Hadi Fadlallah
Merge transformation Inputs and output rows count

SSIS Merge Join vs. Merge Transformation

September 28, 2021 by

SSIS Merge Join and Merge transformations are two similar components used to combine two input data sources into one output. This article explains both transformations and illustrates when and how to use each one of them.

This article is the fourteenth of the SSIS features face-to-face series that aims to compare similar SSIS components in order to remove any confusion for the data integration developers that use this technology.

  • Note: All examples in this article are made using the Stack overflow 2013 database, SQL Server 2019, Visual Studio 2019, SQL Server Integration Services projects extension version 3.4.

SSIS Merge Transformation

As mentioned in the SSIS toolbox, SSIS Merge transformation “combines rows from multiple sorted data flows into one sorted data flow”.
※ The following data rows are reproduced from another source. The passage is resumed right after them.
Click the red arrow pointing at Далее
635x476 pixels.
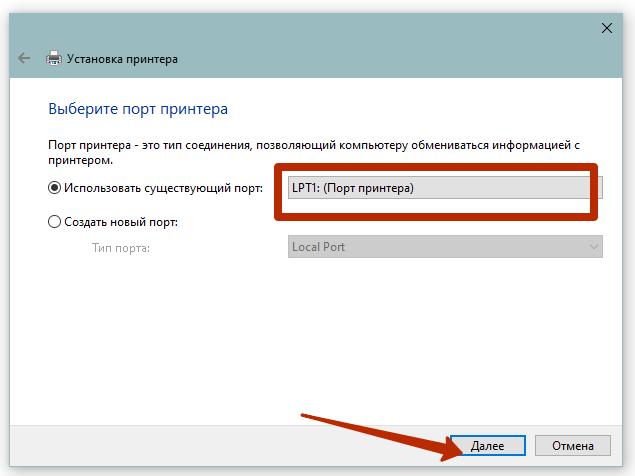(x=380, y=431)
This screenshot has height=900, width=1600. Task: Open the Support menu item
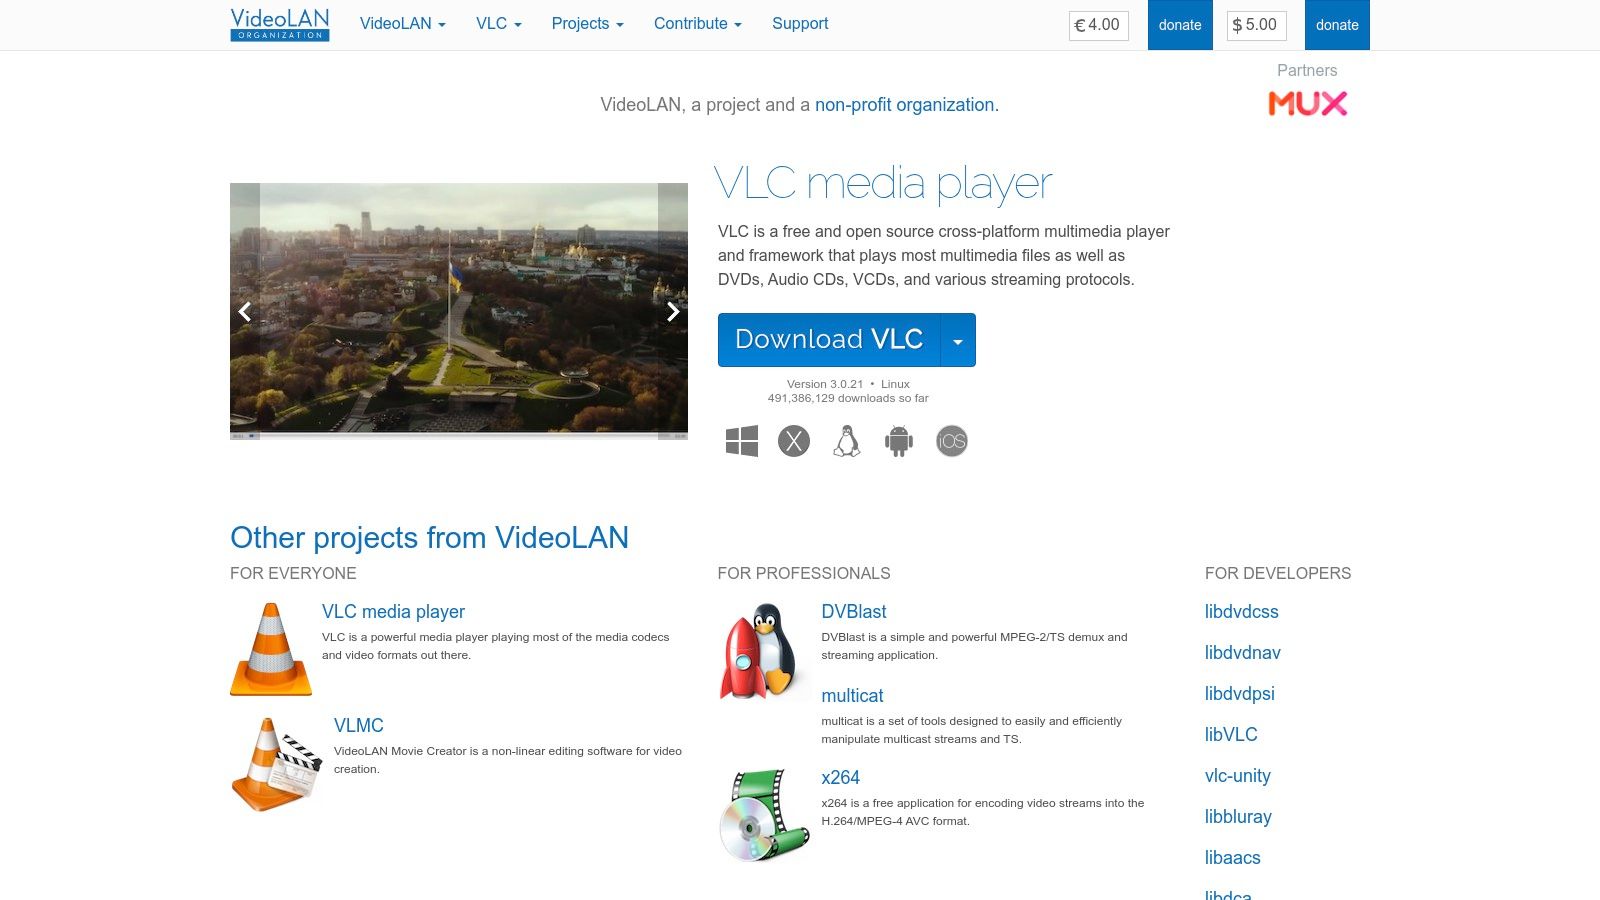point(800,23)
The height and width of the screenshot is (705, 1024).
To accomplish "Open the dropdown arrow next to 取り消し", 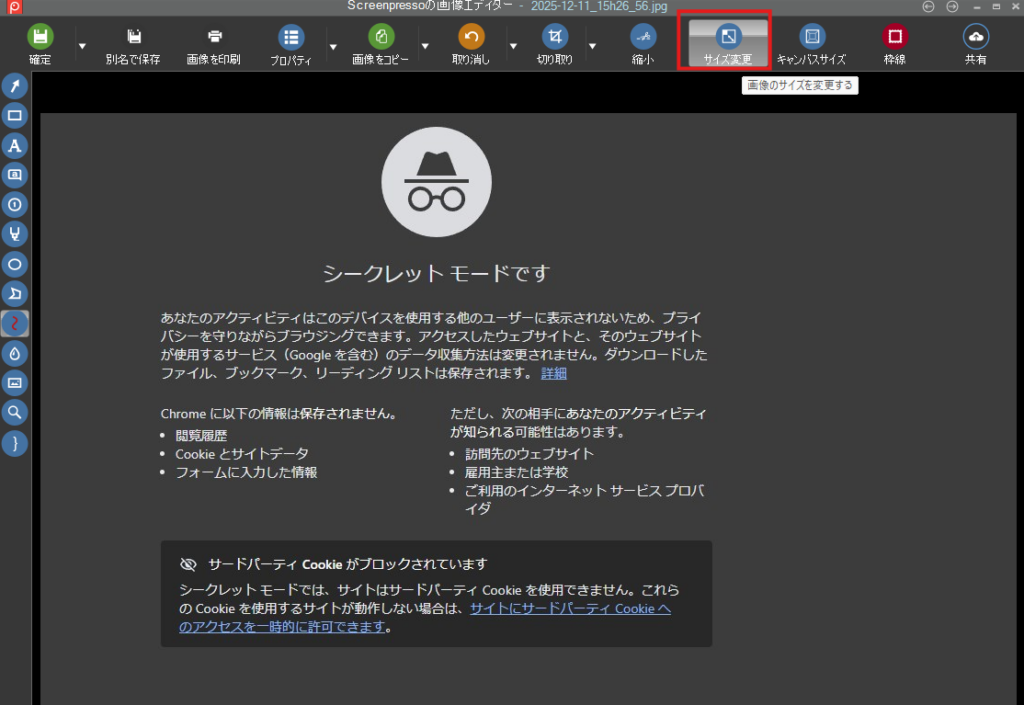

Merge Transformation description in the SSIS toolbox

Figure 1 – Merge Transformation description in the SSIS toolbox

Merge transformation is very similar to the Union All Transformation, which combines rows from different sources into one output. The main difference is that Union All doesn’t require that the data sources are sorted, nor does its output. Besides, Union All accepts more than two inputs while Merge transformation doesn’t.

Before illustrating how to use the Merge transformation, we will explain several approaches to sort data sources in SSIS.

Using Sort Component

Sort Component is a transformation that sorts input data in ascending or descending order “when it cannot be sorted at its source”. This means that – in general – sorting data at its source is preferable to using this component. The reason is that sorting data at the source level decreases the workload on the ETL server. Besides, it can benefit from indexes or other helpers found at the data source.
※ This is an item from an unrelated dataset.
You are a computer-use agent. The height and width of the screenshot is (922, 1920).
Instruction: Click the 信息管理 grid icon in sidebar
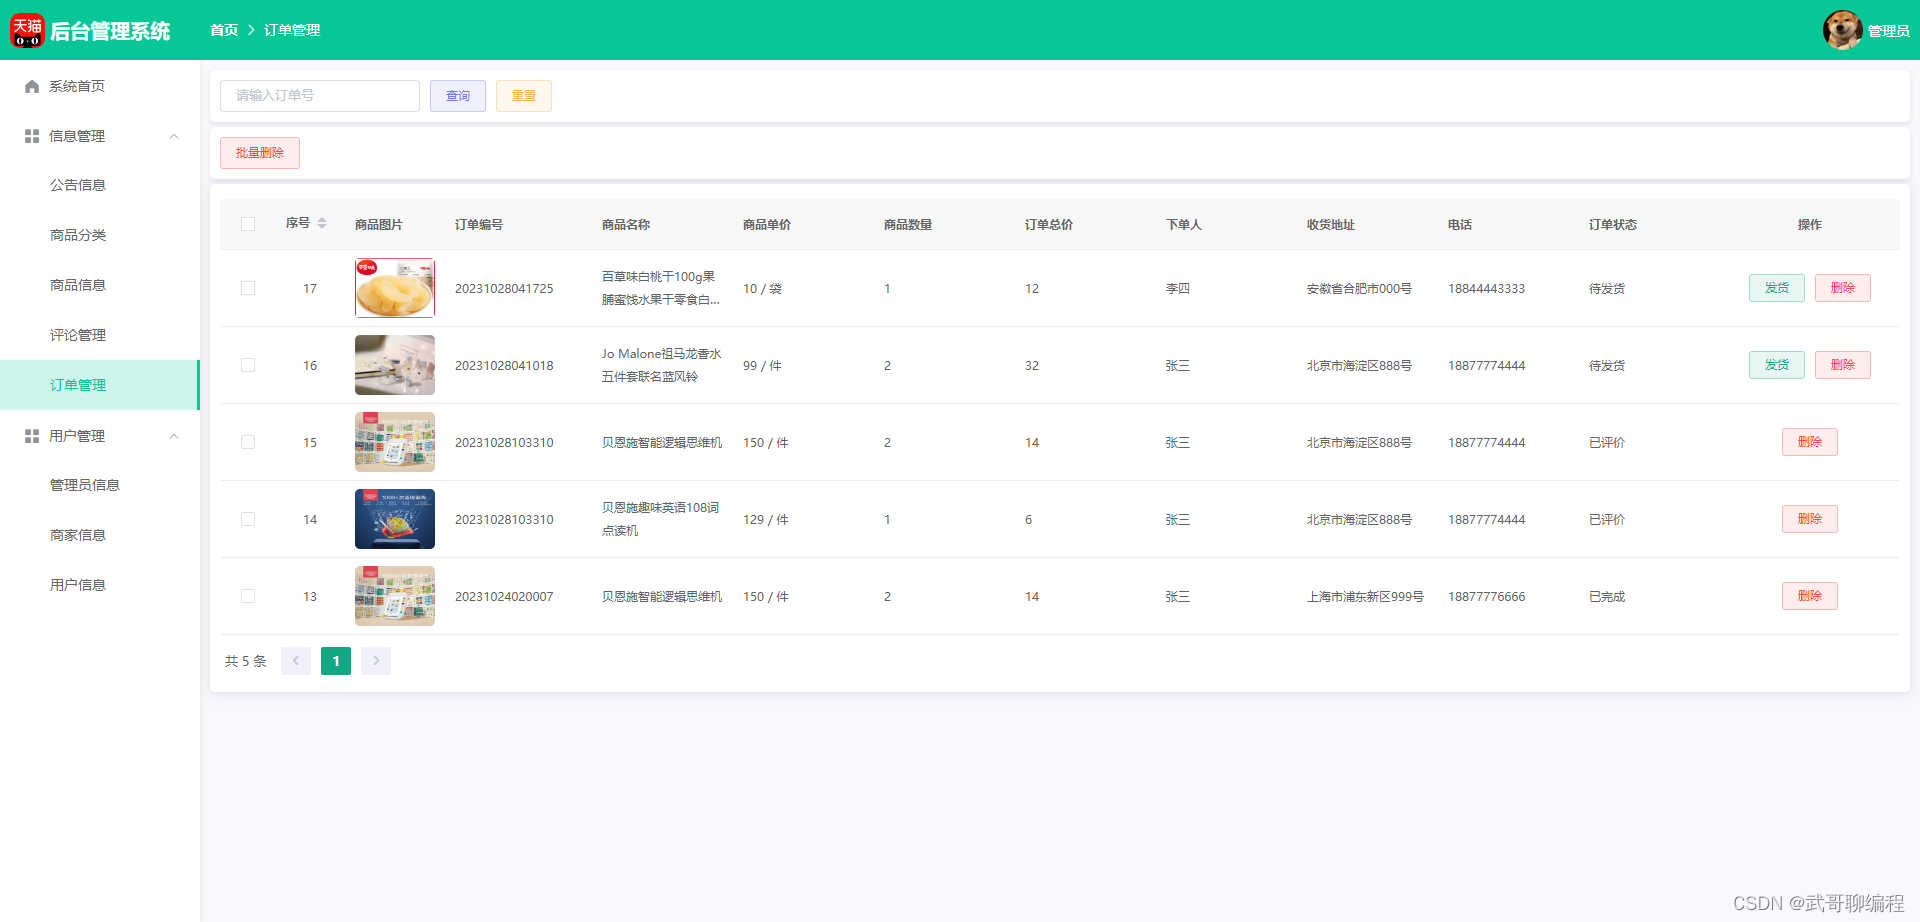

Sort Component description in the SSIS toolbox

Figure 2 – Sort Component description in the SSIS toolbox

One important note mentioned in the SSIS toolbox is that the Sort component is not recommended for large data since it requires loading all data in memory before generating the sorted output.

The Sort component is very simple and easy to use; you need to specify the columns used in the sort operation with the sorting order for each one of them.

Sort Component editor

Figure 3 – Sort Component editor

Caution: Removing duplicates can result in a data loss since duplicates are compared based on the sorting columns, not the whole data row.

Using the Sort component with the Merge transformation

Figure 4 – Using the Sort component with the Merge transformation

Using Advanced Editor

As we mentioned before, when it can sort the data at its source, there is no need to use the Sort component. Assuming that we are reading from a SQL Server table having a clustered index (which means that its primary key columns sort data), or we used an ORDER BY clause in the SQL command. SSIS engine does not automatically detect our data source is sorted, and the user must tell it so.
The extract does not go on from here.